Authentic confession takes and keeps us there.

Living confessionally

I have been praying the Confession (from the Book of Common Prayer) in church now for a little over a year. More recently, it has become a daily prayer.

The same words, over and over.

I understand that liturgy, through its sheer repetition, can become meaningless. The most wonderful prayers, though filled beginning to end with Truth, can be rote when they are said without thought.

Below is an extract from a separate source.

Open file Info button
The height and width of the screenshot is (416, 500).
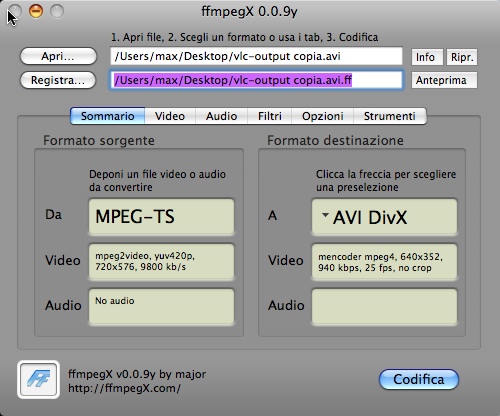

But my experience with this prayer in particular has been quite the opposite: it gains new meaning nearly every time I pray it. Because of this, I have been thinking a great deal about confession, not just the actual prayer but the idea of living “confessionally,” individually and as the Church, the body of Christ. I’ve not given much brainpower to this idea before now, and as I’ve thought about it, it’s grown in its significance for me. I’m planning to write a short series on it. I hope this is not simply a one-way presentation but that it prompts discussion. I feel I still have a great deal to learn about confession (as I do about so very many things), and I would love to learn WITH you.

Today’s post is simply the prayer itself and the prayer/benediction that always follows it.

Most merciful God, we confess that we have sinned against you in thought, word, and deed, by what we have done, and by what we have left undone.

We have not loved you with our whole heart;

We have not loved our neighbors as ourselves.

We are truly sorry and we humbly repent.

For the sake of your Son Jesus Christ, have mercy on us and forgive us;

That we may delight in your will,

And walk in your ways,

To the glory of your Name.


Almighty God, have mercy on us,

Forgive us all our sins through our Lord Jesus Christ,

Strengthen us in all goodness,

And by the power of the Holy Spirit keep us in eternal life.